Breathless: 50th Anniversary – Review
A new restored print of Breathless has been touring around various cities and art houses in honor of its 50th Anniversary.
Breathless or À bout de soufflé, literally “at breath’s end,” now in popular re-release with an amazing new print, is the first film of French filmmaker Jean-Luc Goddard. Along with Francois Truffaut’s 400 Blows and Alain Resnais’ Hiroshima, Mon Amour, the film met with critical acclaim and ushered in the nouvelle vague, or French New Wave. Truffaut, in fact, is credited with a screen-writing credit for coming up with the impressionistic scenario of a killer (and lover) on the run.

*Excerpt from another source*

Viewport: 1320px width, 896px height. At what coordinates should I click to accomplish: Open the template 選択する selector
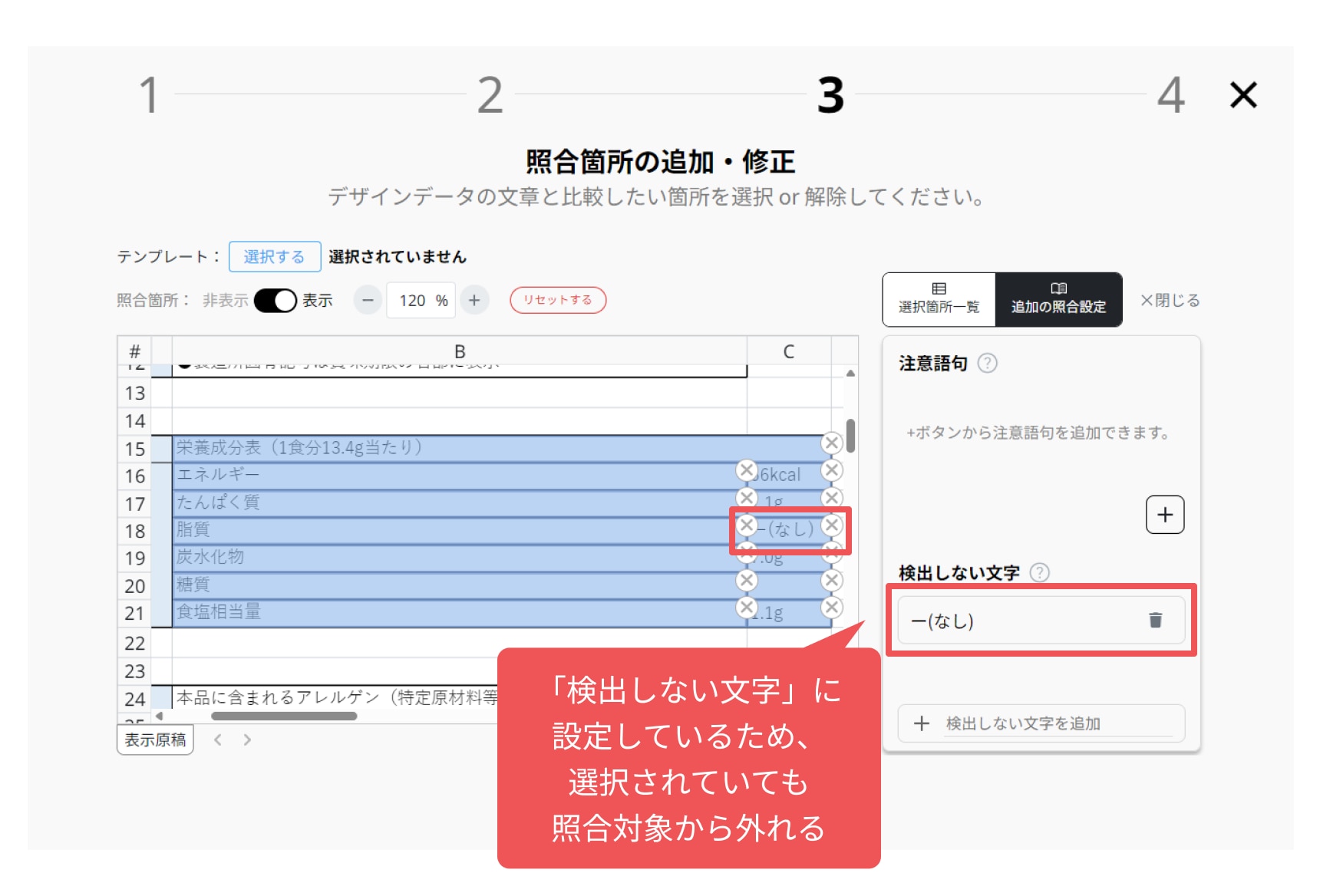coord(275,256)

The action thriller has three main characters. The protagonist, Michel (Jean-Paul Belmondo in his first role) is a loutish petty criminal who smokes, steals cars, and romances women. Oh, and he kills a cop for no apparent reason, much like Meursault (whose name is similar) in Camus’ L’Étranger, or The Stranger. He alternates between an uncaring thug and a charismatic clown. One memorable scene has him eluding police as he peeks furtively over the top of the newspaper comics. Michel’s American girlfriend Jean Seberg plays the budding feminist, who works at an international newspaper and near the film’s climax boasts of sleeping with numerous men. Petite, she sports a pixie haircut, but appears morally adrift. Paris plays the third character and never looked better. Goddard received no permissions to shoot the film there, but the Avenue des Champs-Élysées and other boulevards come alive, especially at night.
In Breathless, Goddard initiated the practice of “jump cuts,” an editing device in which two sequential shots of the same subject are taken from only slightly varying positions. Contemporary Scottish films seem to have mania for the device: Guy Ritchie’s Snatch and Danny Boyle’s Trainspotting successfully employed the technique. In addition, many later films–too numerous to mention–have alluded to this classic. The German thriller Run Lola Run employs the same pacing and also jump cuts. The Day of the Jackal intersects with a political event, in fact with the same Charles DeGaulle. And showing that life imitates art, the assassin Oswald sought refuge in a theater, much like Patricia evading the Paris police in their double-breasted suits. If you have a chance to catch this film, try: you will leave breathless.